Task description → Each line of the listing below that includes "height" must be copied.

Working data →
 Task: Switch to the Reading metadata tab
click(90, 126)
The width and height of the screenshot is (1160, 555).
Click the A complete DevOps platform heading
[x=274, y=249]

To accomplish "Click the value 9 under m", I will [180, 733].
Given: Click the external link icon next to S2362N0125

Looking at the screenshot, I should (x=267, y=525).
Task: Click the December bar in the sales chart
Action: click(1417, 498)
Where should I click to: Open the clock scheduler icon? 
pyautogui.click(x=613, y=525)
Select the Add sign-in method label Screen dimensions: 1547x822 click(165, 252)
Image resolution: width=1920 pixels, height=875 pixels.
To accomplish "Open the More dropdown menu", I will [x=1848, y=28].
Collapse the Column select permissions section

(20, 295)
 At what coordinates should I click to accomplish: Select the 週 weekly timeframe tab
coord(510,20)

Answer to this problem →
The width and height of the screenshot is (1160, 555).
Image resolution: width=1920 pixels, height=875 pixels.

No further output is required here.